[Stored items from a collection]
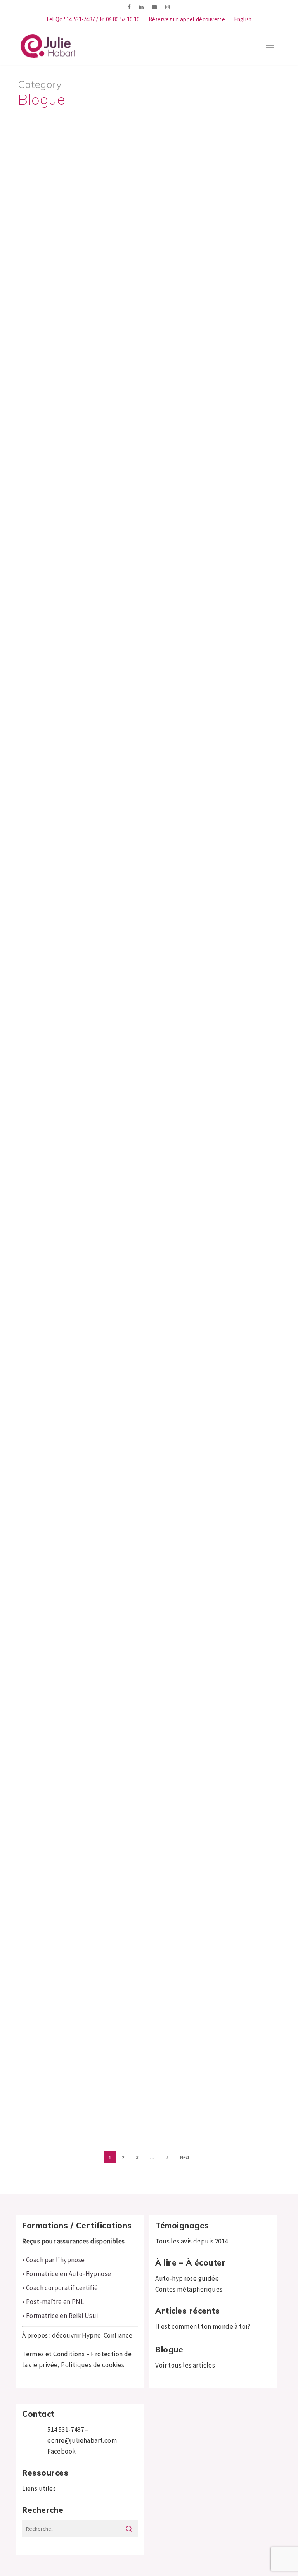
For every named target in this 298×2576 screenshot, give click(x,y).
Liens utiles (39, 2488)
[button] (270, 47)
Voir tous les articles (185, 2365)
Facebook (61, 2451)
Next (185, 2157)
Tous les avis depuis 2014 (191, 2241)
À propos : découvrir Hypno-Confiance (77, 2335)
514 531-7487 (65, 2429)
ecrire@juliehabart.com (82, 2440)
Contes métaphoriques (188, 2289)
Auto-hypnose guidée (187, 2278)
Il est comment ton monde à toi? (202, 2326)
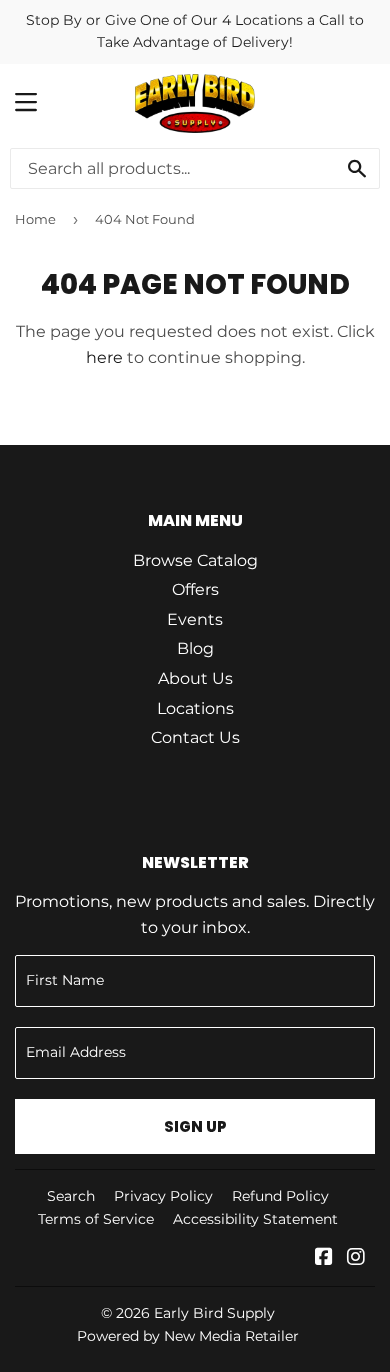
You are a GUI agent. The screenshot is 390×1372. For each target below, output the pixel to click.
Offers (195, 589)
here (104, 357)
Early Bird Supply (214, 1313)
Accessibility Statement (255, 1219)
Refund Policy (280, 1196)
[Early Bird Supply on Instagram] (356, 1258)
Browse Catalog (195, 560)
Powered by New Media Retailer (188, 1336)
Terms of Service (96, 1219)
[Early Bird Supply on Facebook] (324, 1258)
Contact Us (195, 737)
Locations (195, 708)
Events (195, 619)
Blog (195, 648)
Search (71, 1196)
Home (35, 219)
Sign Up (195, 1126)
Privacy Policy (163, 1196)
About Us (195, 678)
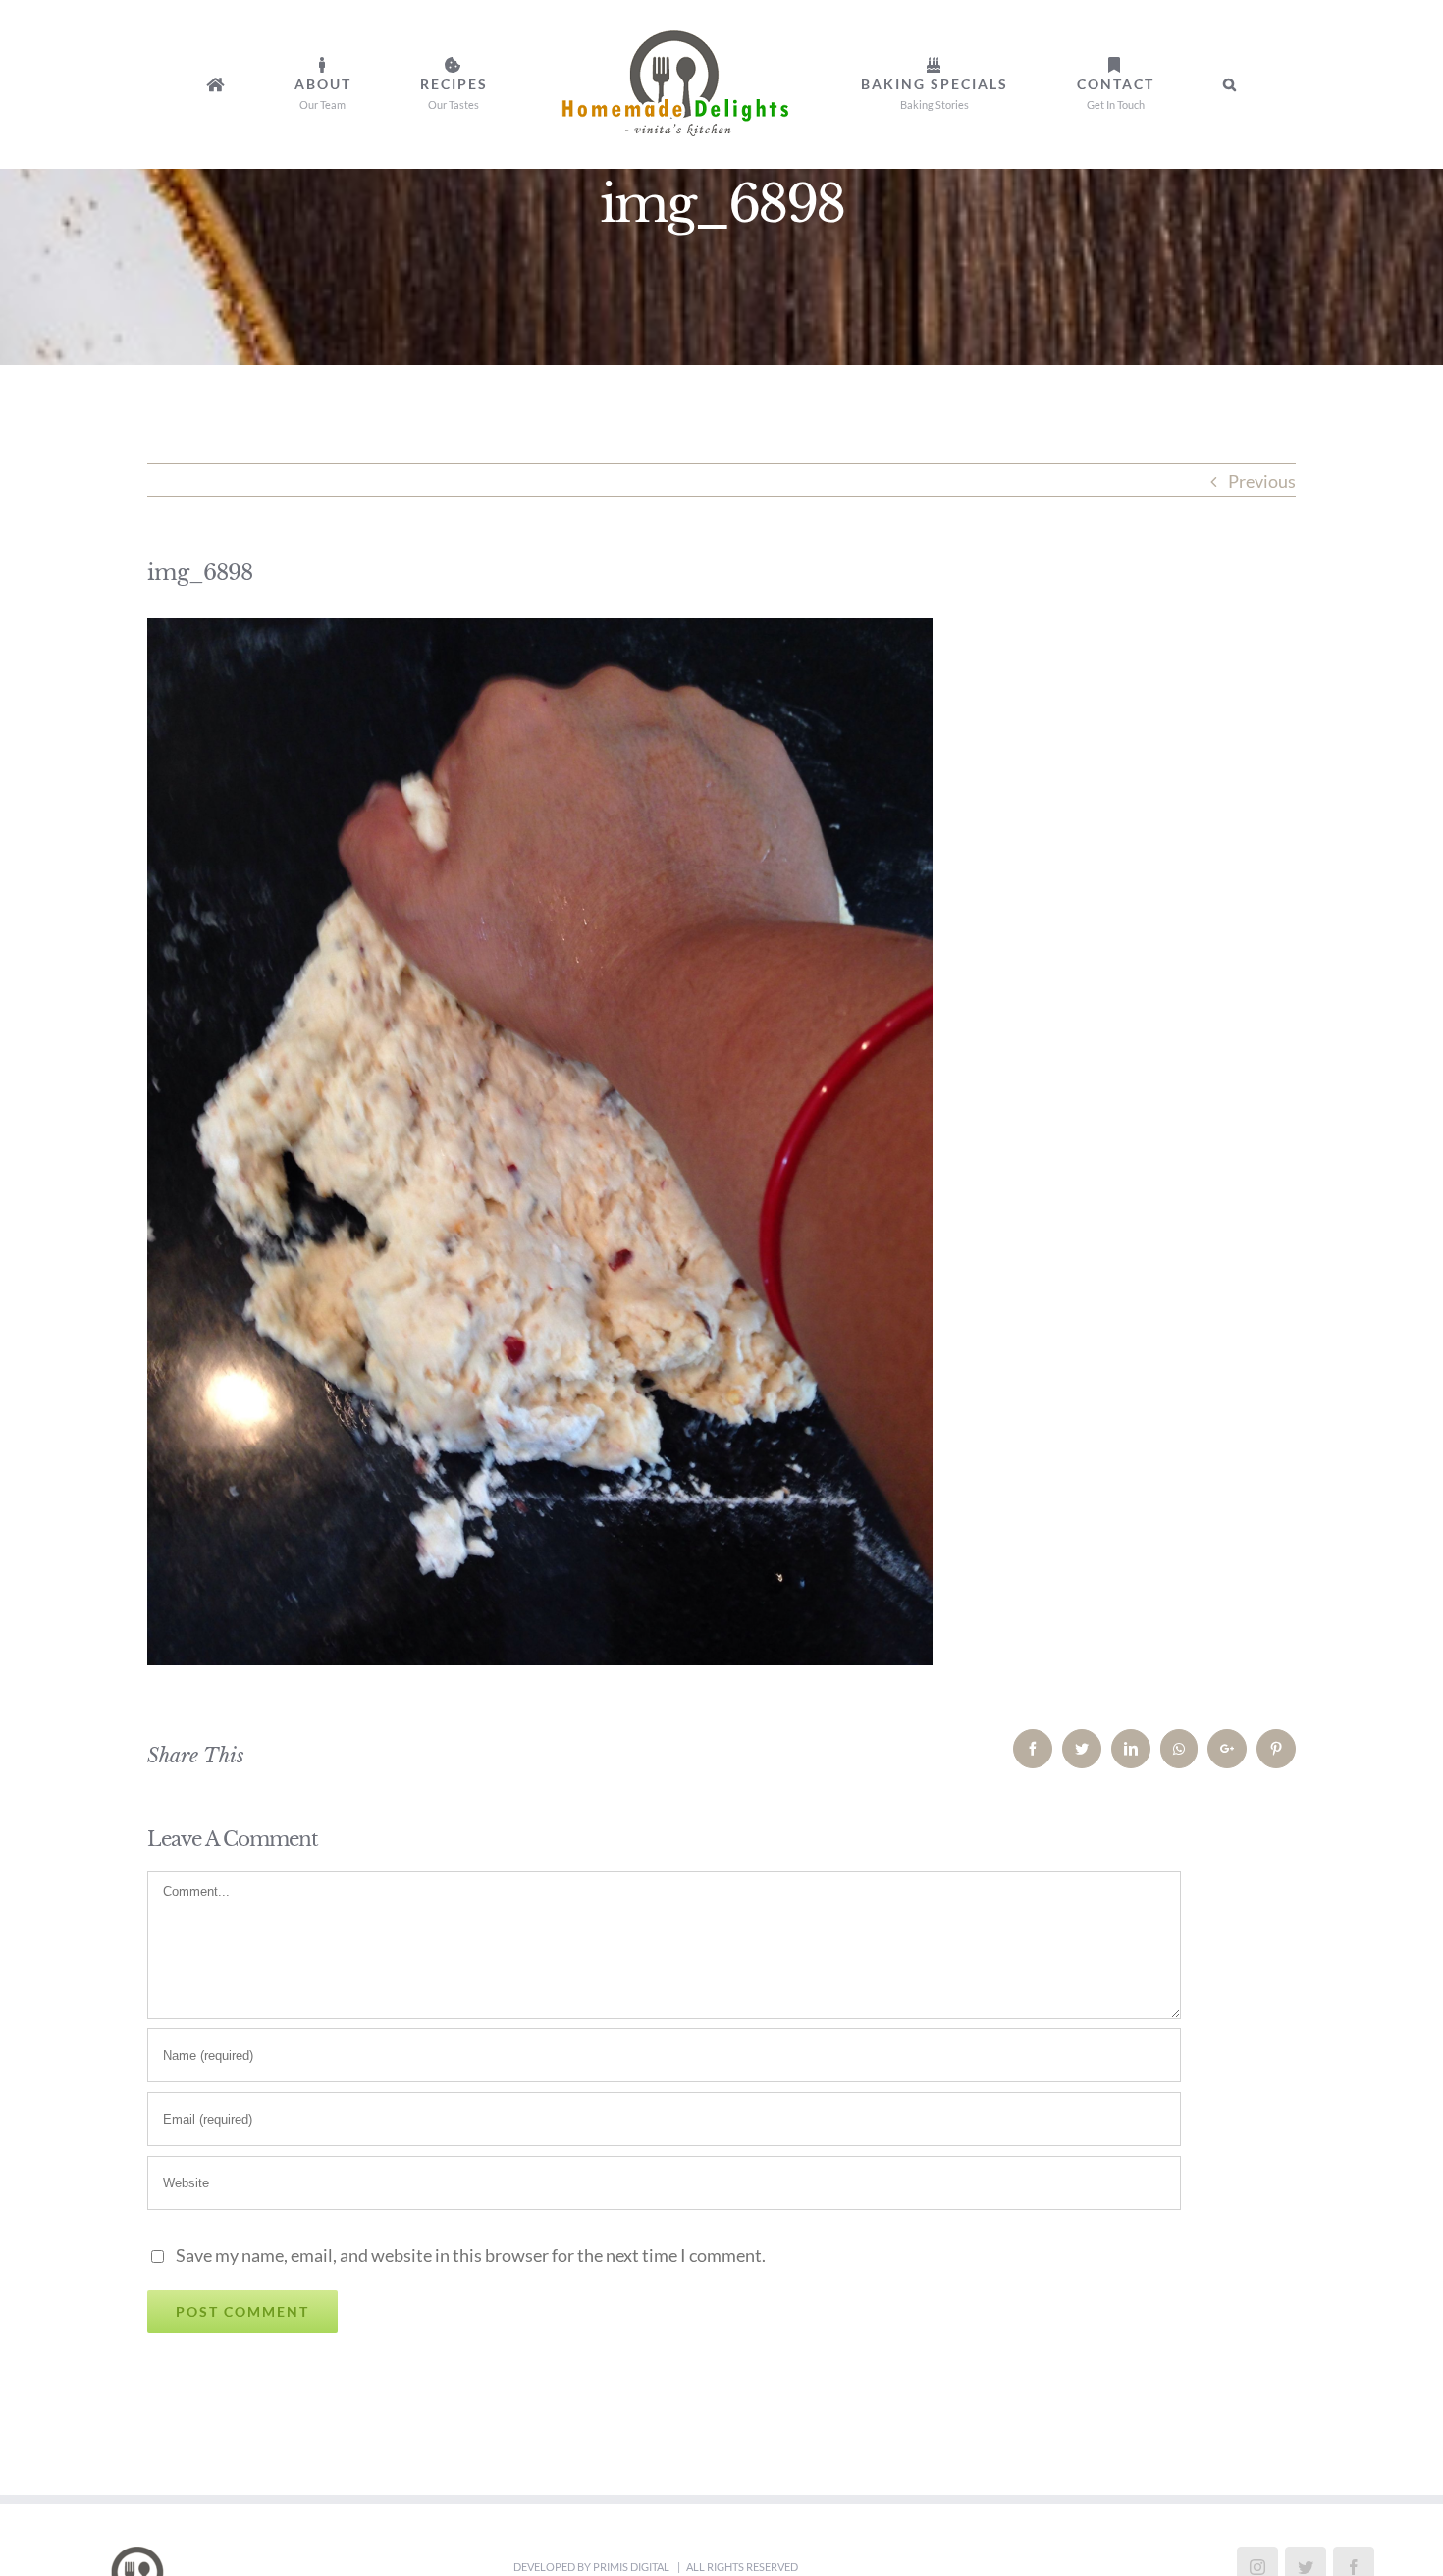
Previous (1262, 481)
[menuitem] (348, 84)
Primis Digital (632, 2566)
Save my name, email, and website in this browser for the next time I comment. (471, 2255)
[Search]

__ASSIGNMENT__. With all pictures excluded, output exactly the lines from the one containing "Terms of Service (96, 1219)" through the final line of the entries, inclusive.

__RESPONSE BOX__.
Terms of Service (96, 1219)
[Early Bird Supply on Facebook] (324, 1258)
Contact Us (195, 737)
Locations (195, 708)
Events (195, 619)
Blog (195, 648)
Search (71, 1196)
Home (35, 219)
Sign Up (195, 1126)
Privacy Policy (163, 1196)
About Us (195, 678)
Previous (1262, 481)
[menuitem] (348, 84)
Primis Digital (632, 2566)
Save my name, email, and website in this browser for the next time I comment. (471, 2255)
[Search]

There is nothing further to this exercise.